This article was originally posted on May 24.
Ancestry.com this month rolled out a new DNA testing service that allows users to learn more about their family backgrounds and connect with relatives through the online genealogy company's website.
The service, called AncestryDNA, is being offered on the Illumina HumanOmniExpress BeadChip platform, assessing each sample across 700,000 markers, Ken Chahine, general manager of AncestryDNA, told BioArray News this week. He said that parts of the service are being conducted at external laboratories.
"AncestryDNA is using third-party laboratories to extract DNA and perform the genotyping assays," Chahine said. "The third-party laboratories are using procedures and criteria developed and defined by AncestryDNA, and deliver the data to AncestryDNA for in-house data analysis," he said. Chahine did not name the labs.
Illumina CEO Jay Flatley acknowledged a deal with Ancestry.com earlier this year. During the firm's first-quarter earnings call in February, he told investors that the online genealogy firm had ordered $7 million worth of arrays (BAN 2/14/2012).
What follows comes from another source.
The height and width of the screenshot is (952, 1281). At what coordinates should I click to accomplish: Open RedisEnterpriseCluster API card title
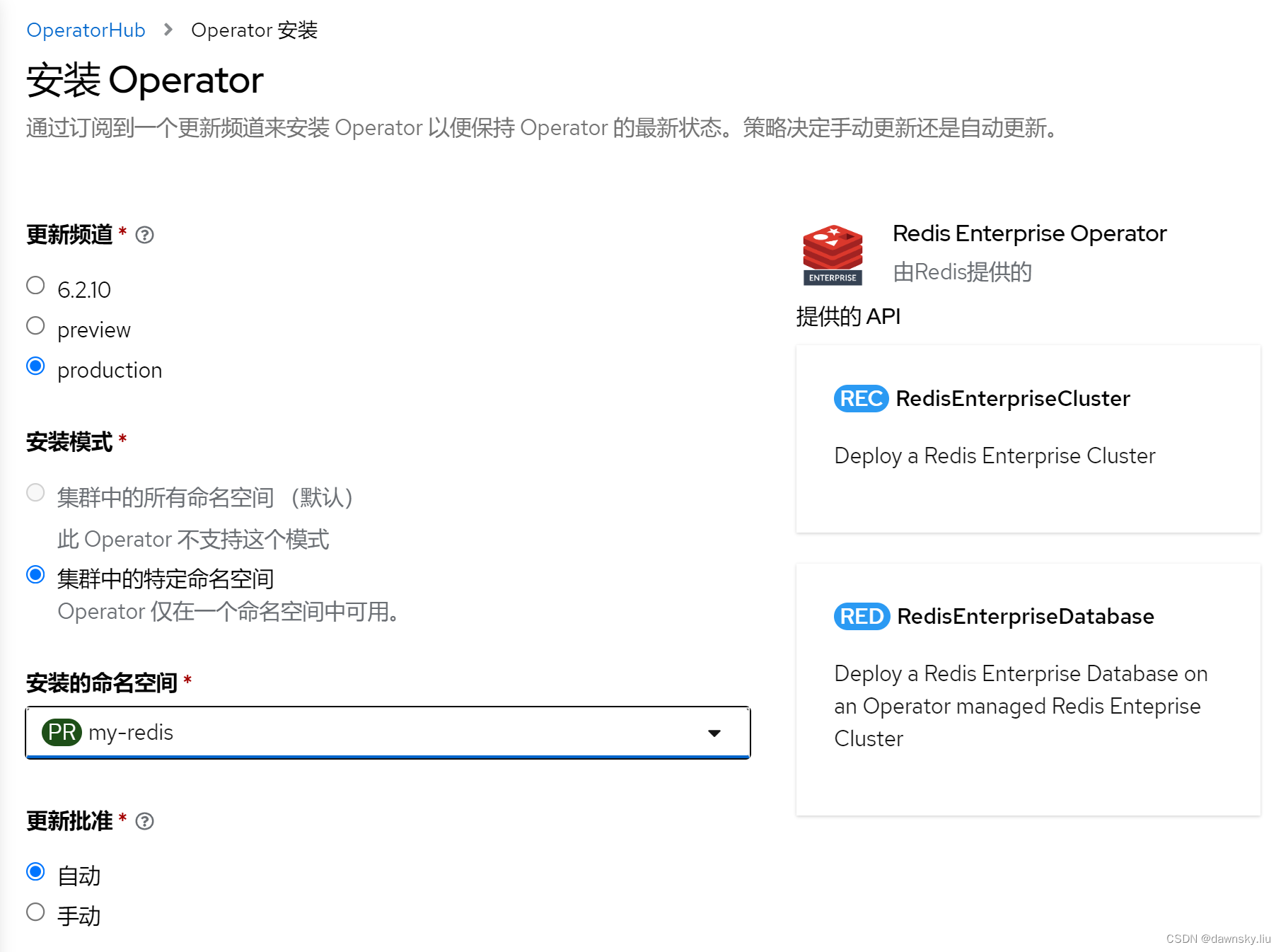[x=1013, y=399]
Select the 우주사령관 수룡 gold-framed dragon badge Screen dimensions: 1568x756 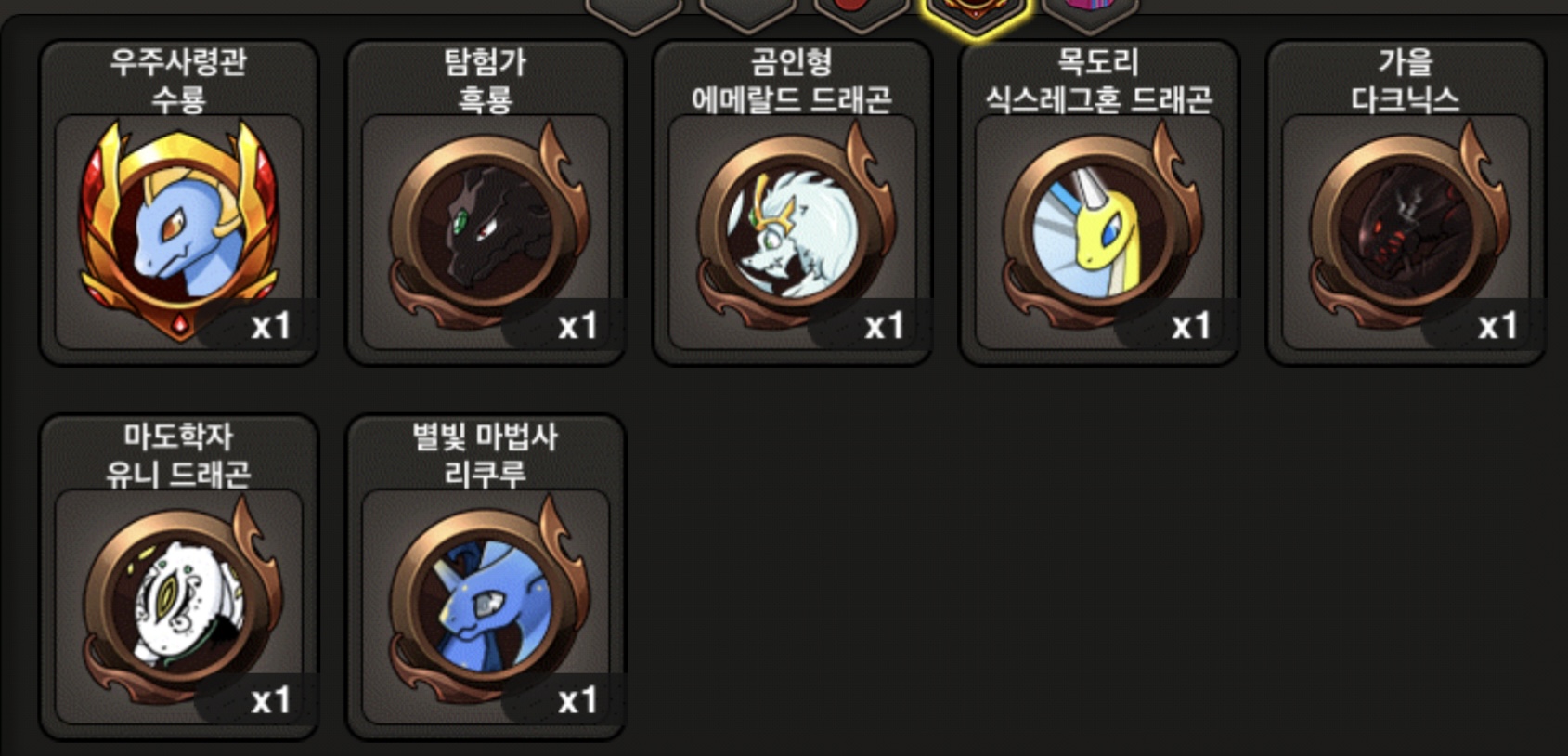tap(179, 230)
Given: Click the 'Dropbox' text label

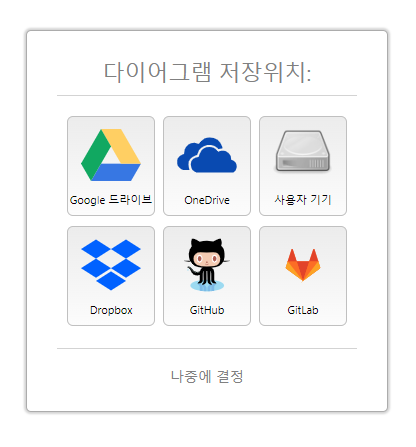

According to Ancestry.com CEO Tim Sullivan, the company will offer the service to "loyal" Ancestry.com subscribers first, and later will make it available to other interested customers. The company is charging $99 for the service. Sullivan said in a statement that the new service is part of the company's plan to "reinvent" its approach to genetic genealogy.
Ancestry.com's new service will compete directly with Family Tree DNA's Family Finder autosomal DNA testing service. Family Tree DNA launched its service on the Illumina OmniExpress platform last year, with a release price of $289. Family Finder tests more than 710,000 autosomal SNPs using Illumina chips, according to Family Tree DNA.
The AncestryDNA service will allow users to determine their geographic and ethnic origins by comparing a user's profile with DNA samples collected by the Sorenson Molecular Genealogy Foundation. Ancestry.com acquired access to the collection in March. The current version of the test includes 22 worldwide geographical and ethnic categories, including six regions in Europe, five regions in Africa, and Native American.
According to Ancestry.com, once they receive their results, AncestryDNA customers can also use the results to identify distant cousins for genealogical research purposes.
Chahine said in a statement that Ancestry.com has experienced an "overwhelming response and positive feedback" from beta users. "DNA picks up where the paper trail leaves off," Chahine said. "Genomic science can extend family history research into parts of the world where few paper records are available."
Ancestry.com has assembled a scientific advisory board in preparation for the launch of the service. The newly named board consists of Carlos Bustamante, a professor at the department of genetics at Stanford University School of Medicine; Mark Daly, associate professor of medicine at Harvard Medical School's Center for Human Genetics; John Novembre, department of ecology and evolutionary biology at the University of California, Los Angeles; Jeffrey Botkin, professor of pediatrics and medical ethics at the University of Utah; and Philip Awadalla, a geneticist at the University of Montreal.
Ancestry.com had previously partnered with 23andMe to offer a lineage tracing service (BAN 9/9/2008). Chahine said this week that Ancestry.com's partnership with 23andMe officially ended "quite some time ago" and that the AncestryDNA service is a "wholly independent project, from both a business and a scientific point of view."